++++ Supplied entries
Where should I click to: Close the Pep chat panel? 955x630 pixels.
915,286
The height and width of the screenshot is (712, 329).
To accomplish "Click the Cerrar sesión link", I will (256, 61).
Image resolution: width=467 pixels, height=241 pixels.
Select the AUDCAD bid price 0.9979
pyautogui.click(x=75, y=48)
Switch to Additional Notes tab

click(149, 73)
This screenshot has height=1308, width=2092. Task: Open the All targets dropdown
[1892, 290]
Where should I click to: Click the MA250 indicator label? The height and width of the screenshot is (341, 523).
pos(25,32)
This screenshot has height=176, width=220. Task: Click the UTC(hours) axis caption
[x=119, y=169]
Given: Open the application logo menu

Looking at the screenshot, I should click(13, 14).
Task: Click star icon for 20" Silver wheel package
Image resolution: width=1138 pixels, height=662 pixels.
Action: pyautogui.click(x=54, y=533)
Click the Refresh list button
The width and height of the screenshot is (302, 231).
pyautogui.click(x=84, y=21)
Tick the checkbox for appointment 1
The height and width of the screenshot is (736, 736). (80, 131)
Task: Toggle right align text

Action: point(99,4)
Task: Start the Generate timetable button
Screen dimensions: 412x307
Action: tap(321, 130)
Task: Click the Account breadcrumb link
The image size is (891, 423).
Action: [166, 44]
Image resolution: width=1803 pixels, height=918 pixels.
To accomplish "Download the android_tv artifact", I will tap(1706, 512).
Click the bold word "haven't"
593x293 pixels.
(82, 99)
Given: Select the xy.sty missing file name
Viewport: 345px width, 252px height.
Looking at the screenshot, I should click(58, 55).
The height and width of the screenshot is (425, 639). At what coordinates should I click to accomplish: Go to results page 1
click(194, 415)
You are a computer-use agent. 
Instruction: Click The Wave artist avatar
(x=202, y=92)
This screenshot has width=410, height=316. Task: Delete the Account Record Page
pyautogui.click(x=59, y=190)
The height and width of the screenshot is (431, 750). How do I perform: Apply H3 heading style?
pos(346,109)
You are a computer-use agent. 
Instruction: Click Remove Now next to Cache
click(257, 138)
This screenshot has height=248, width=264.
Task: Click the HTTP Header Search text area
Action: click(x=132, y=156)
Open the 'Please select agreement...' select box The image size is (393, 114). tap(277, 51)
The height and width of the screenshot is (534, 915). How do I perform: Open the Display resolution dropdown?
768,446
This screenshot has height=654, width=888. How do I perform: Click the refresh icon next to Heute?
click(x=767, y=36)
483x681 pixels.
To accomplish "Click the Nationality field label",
++++++++
▶ Task item
Which lines of the data include the word "link"? Copy each one.

▶ Exercise solution
To accomplish "Click the Cerrar sesión link", I will (256, 61).
Task: Click the Account breadcrumb link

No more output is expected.